**AVAILABLE DATA**
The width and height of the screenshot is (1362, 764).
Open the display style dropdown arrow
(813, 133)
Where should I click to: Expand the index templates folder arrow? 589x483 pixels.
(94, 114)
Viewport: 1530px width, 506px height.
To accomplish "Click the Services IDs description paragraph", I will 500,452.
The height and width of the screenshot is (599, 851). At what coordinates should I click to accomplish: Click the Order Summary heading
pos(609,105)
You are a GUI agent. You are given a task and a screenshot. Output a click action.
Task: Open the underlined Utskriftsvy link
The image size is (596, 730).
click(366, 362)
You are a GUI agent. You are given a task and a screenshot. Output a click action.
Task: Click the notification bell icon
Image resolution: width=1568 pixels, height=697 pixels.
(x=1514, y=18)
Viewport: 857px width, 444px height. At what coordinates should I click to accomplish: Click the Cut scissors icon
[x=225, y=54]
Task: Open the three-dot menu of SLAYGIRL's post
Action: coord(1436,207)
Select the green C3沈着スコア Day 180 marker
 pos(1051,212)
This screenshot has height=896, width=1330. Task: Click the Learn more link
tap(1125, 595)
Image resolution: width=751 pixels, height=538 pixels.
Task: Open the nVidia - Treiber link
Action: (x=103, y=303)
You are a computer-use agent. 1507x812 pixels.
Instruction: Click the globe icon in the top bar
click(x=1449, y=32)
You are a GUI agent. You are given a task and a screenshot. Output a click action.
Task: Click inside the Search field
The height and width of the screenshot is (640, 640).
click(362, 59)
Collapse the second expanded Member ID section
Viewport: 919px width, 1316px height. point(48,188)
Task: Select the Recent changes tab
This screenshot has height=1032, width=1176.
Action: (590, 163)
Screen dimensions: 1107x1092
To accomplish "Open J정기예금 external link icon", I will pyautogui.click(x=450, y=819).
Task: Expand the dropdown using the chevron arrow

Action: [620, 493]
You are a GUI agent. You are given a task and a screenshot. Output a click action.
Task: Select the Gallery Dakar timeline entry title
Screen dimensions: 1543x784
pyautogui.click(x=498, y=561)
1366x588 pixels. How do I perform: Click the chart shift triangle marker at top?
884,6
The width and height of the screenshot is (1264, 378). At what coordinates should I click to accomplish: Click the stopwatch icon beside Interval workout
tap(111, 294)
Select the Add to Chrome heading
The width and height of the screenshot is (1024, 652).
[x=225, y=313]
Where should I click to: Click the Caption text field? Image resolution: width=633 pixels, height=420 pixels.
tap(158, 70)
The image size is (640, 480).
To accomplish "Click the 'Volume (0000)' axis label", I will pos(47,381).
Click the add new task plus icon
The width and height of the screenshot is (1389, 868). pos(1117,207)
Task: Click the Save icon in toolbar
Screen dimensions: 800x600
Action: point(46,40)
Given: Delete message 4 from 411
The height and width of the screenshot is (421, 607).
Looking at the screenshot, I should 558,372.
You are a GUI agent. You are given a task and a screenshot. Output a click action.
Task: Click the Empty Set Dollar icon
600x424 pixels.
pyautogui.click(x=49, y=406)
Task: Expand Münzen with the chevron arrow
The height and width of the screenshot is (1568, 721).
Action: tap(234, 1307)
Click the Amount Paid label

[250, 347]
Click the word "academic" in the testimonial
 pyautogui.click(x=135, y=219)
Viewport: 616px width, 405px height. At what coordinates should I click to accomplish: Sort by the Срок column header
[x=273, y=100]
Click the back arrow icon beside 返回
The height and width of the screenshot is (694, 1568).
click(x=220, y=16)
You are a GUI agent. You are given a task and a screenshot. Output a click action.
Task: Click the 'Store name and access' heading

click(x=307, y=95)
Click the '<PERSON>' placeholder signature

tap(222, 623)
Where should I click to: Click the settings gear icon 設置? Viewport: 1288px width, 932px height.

**INSTRUCTIONS FOR THE TASK**
In the entries above, one line contains "This screenshot has height=896, width=1330." and another contains "Task: Click inside the Search field". Reproduce exactly those two lines and the lines between them, nothing else.

**RESPONSE TO THE TASK**
This screenshot has height=896, width=1330. Task: Click the Learn more link
tap(1125, 595)
Image resolution: width=751 pixels, height=538 pixels.
Task: Open the nVidia - Treiber link
Action: (x=103, y=303)
You are a computer-use agent. 1507x812 pixels.
Instruction: Click the globe icon in the top bar
click(x=1449, y=32)
You are a GUI agent. You are given a task and a screenshot. Output a click action.
Task: Click inside the Search field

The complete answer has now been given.